Travail à faire ::
1: D'après l'extrait du document, à quelle époque les sciences économiques et sociales ont-elles été présentées comme une réponse à une demande ?
2: Réécrivez le passage de l'extrait du document qui commence par les mots « - d'autre part » et se termine par « questionnement social ? », en y substituant « validité » à « légitimité ».
3: Poursuivez l'extrait du document, consacré aux risques de l'enseignement des questions sociales à l'école, à partir de l'endroit où il s'arrête.

Extrait du document ::

########

Les sciences économiques et sociales-SES (à la fin des années 1960), ou récemment l'ECJS ont été présentés comme une réponse à une demande des élèves, des parents, de l'institution scolaire et de la société en général. Ces " innovations pédagogiques " mettent l'école aux prises avec deux tendances en grande partie contradictoires :
- d'une part, la tentation de légitimer un contenu scolaire par la prégnance (conjoncturelle ou structurelle) d'un questionnement social : l'école utilise de nombreuses voies pour " motiver " les connaissances scolaires, et cette motivation peut être reçue et interprétée différemment selon les acteurs et les époques. Les effets en sont sans doute différents selon la proximité des disciplines scolaires avec les pratiques sociales. Mais quels sont les savoirs qui sont en jeu ? Quelle est la place des valeurs par rapport à celle des connaissances ?
- d'autre part la volonté d'en maîtriser les conséquences didactiques : car à trop vouloir se rapprocher de la question sociale, on risque de s'exposer à la mise en cause des critères de légitimité du savoir scolaire : qu'est-ce qui garantira les contenus scolaires, si ce qui est transmis à l'école résulte simplement de la force momentanée d'un questionnement social ?
Dans une telle situation, il existe un certain nombre de risques pour l'enseignement de QSV :
- le risque de la dérive normative : l'enseignement deviendrait alors un cours de morale privilégiant le " politiquement correct " au détriment des savoirs ;
- le risque de la dérive relativiste : la nécessité d'un recul critique est remplacée par un repliement des savoirs sur des opinions, il y a disparition de toute distance entre les opinions et les savoirs ;
- le risque de nier la distance entre les savoirs scolaires et les pratiques sociales.

########

Extrait du jeu ::
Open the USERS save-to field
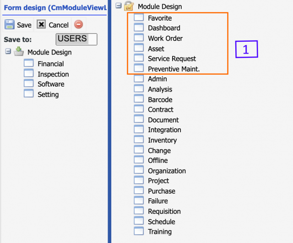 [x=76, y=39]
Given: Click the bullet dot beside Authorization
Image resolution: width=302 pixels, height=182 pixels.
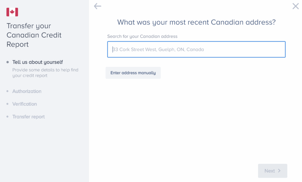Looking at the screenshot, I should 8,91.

########

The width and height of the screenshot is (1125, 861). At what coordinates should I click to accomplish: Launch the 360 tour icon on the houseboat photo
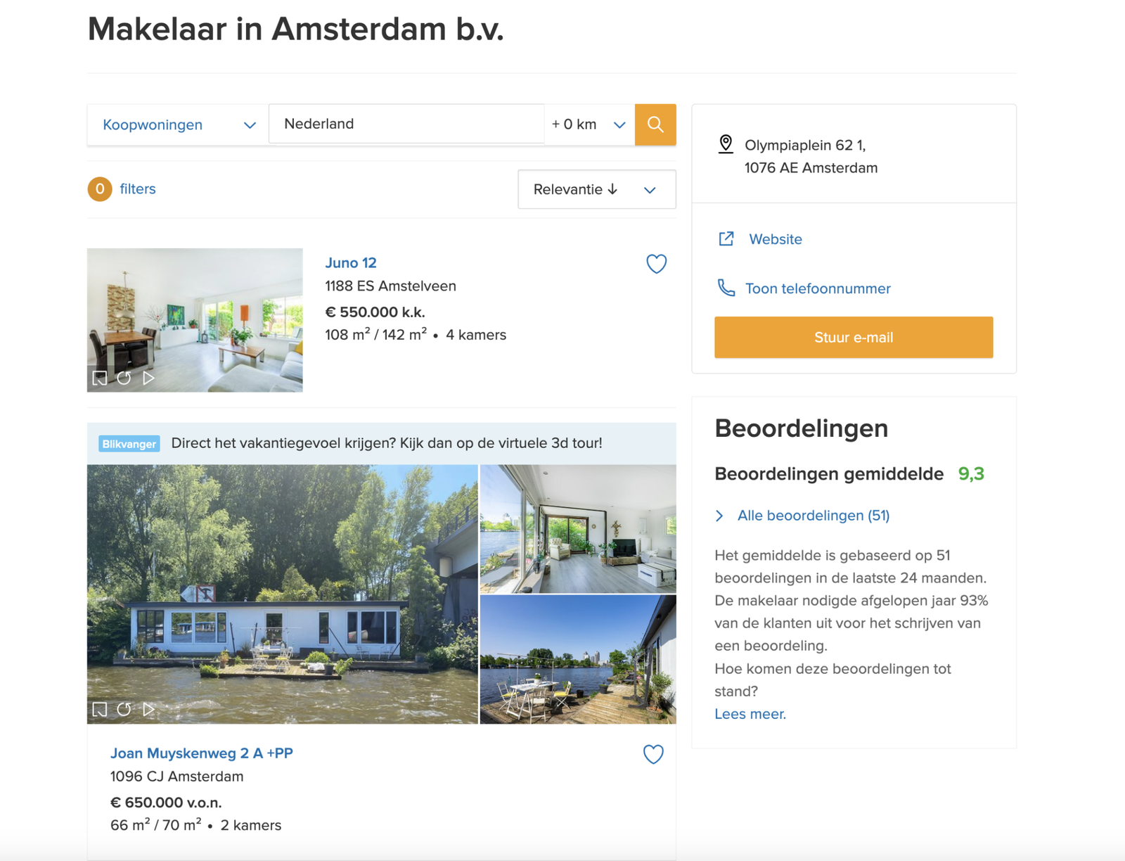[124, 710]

########

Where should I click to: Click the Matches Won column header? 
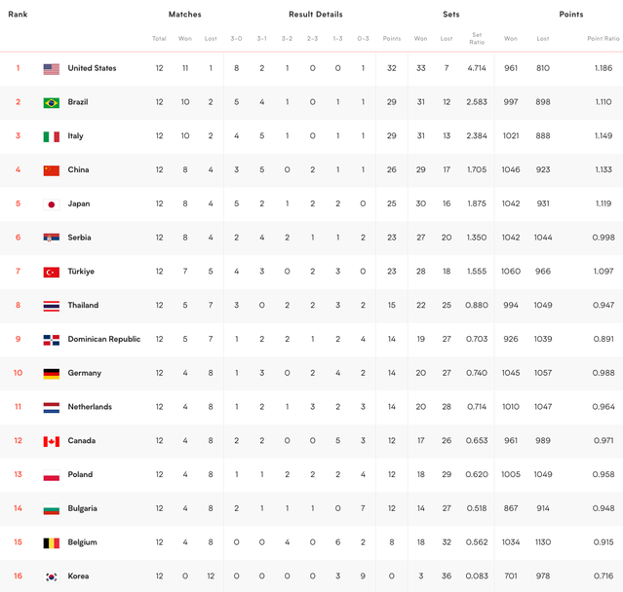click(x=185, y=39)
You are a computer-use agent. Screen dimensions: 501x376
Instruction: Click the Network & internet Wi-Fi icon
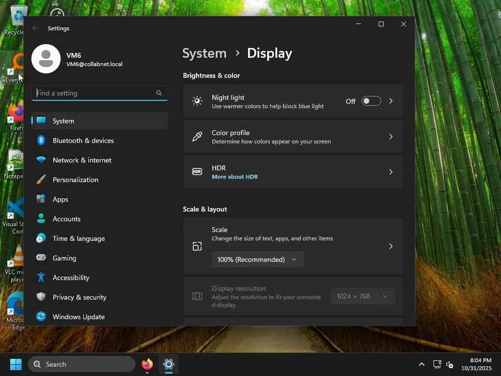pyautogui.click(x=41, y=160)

########

Corrigé des exercices ::
1: À la fin des années 1960.

2:
- d'autre part la volonté d'en maîtriser les conséquences didactiques : car à trop vouloir se rapprocher de la question sociale, on risque de s'exposer à la mise en cause des critères de validité du savoir scolaire : qu'est-ce qui garantira les contenus scolaires, si ce qui est transmis à l'école résulte simplement de la force momentanée d'un questionnement social ?

3:
La tentation est grande alors, (pour diminuer le " risque d'enseigner ") de " refroidir " l'enseignement des QSV à l'école, et par là d'en affaiblir le sens pour les élèves, alors qu'il faudrait au contraire, pouvoir gérer ce risque et faire en sorte de " problématiser " ces questions, en assumant la nature de l'école comme " mise à distance du réel ".

Quelles stratégies didactiques pour enseigner des questions socialement vives ?

Celles-ci nous semblent pouvoir reposer sur trois éléments :
1- la nécessité de problématiser, car la rupture épistémologique paraît particulièrement cruciale dans des disciplines où l'apprenant est souvent amené à renoncer à des certitudes, en les confrontant à d'autres postures (celles de ses pairs, celles de l'enseignant) et en les mettant en relation avec des éclairages scientifiques divers (et à travers divers paradigmes théoriques). Ces questions ne peuvent prendre place dans l'enseignement sans que soient définis des cadres théoriques, des grilles d'analyse, qui donneront les moyens conceptuels de les traiter. C'est la condition indispensable pour passer de la question d'actualité au fait social, et du fait social à l'analyse sociologique par exemple. Mais le problème est particulièrement difficile dans les disciplines pour lesquelles l'apprenant doit réussir deux, voire trois ruptures et renoncer à autant de certitudes :
- il doit accepter de laisser les réponses données dans son milieu de vie en marge du discours scolaire, et accepter que son discours social ne soit ni unique, ni seul vrai ;
- il doit accepter de confronter sa réponse originelle, et parfois sa réponse scolaire, à celle(s) de ses condisciples ;
- il doit étudier des éclairages scientifiques divers sur une même question, et apprendre à les mettre en relation… ou en concurrence, apprendre à " argumenter ".
2- la nécessité de gérer les rapports aux savoirs, tant pour les enseignants que pour les élèves, en prenant en compte les "savoirs préalables" des élèves.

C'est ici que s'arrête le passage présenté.